### Supplied entries

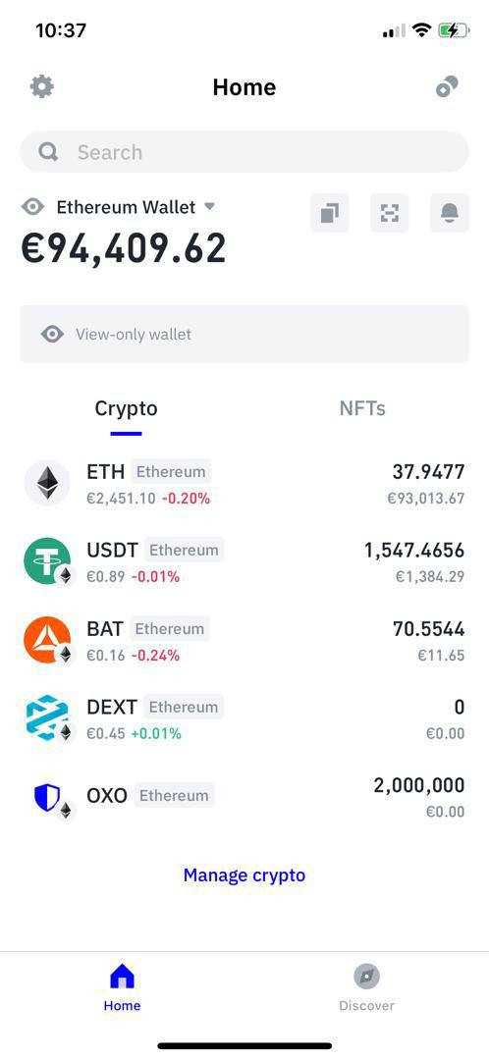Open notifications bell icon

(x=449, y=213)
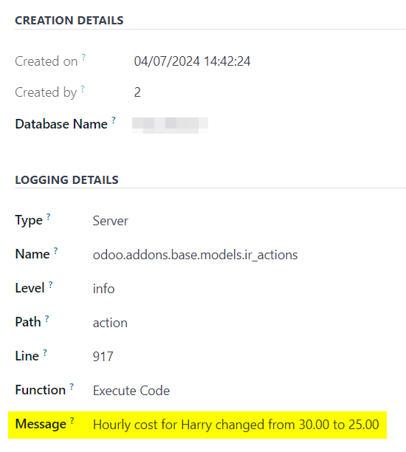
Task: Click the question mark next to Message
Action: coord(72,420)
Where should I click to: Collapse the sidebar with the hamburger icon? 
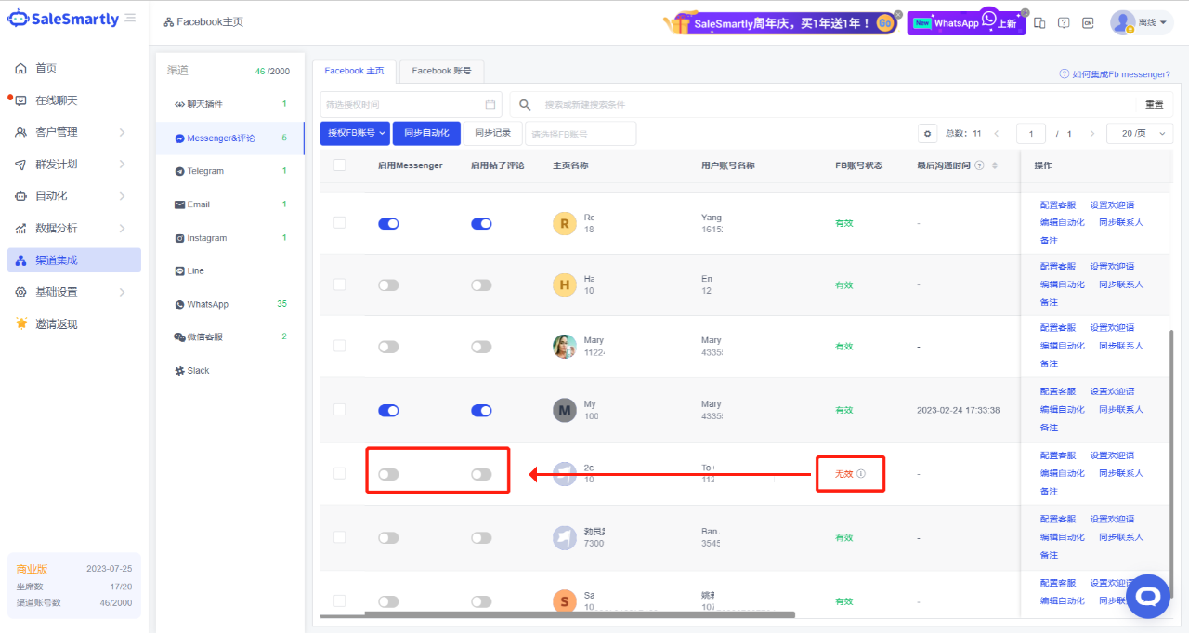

######
### Supplied entries

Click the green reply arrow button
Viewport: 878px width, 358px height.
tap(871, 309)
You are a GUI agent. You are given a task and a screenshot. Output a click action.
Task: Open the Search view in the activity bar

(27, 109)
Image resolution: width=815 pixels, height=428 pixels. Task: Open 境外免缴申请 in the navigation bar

######
### Supplied entries

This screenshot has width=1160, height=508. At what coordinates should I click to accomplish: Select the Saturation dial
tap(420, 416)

######

■ What is expected
Could you set down, word for word, only the lines above from the line with "Click the green reply arrow button" to the line with "Image resolution: width=815", including both?

■ Exercise result
Click the green reply arrow button
Viewport: 878px width, 358px height.
tap(871, 309)
You are a GUI agent. You are given a task and a screenshot. Output a click action.
Task: Open the Search view in the activity bar

(27, 109)
Image resolution: width=815 pixels, height=428 pixels. Task: Open 境外免缴申请 in the navigation bar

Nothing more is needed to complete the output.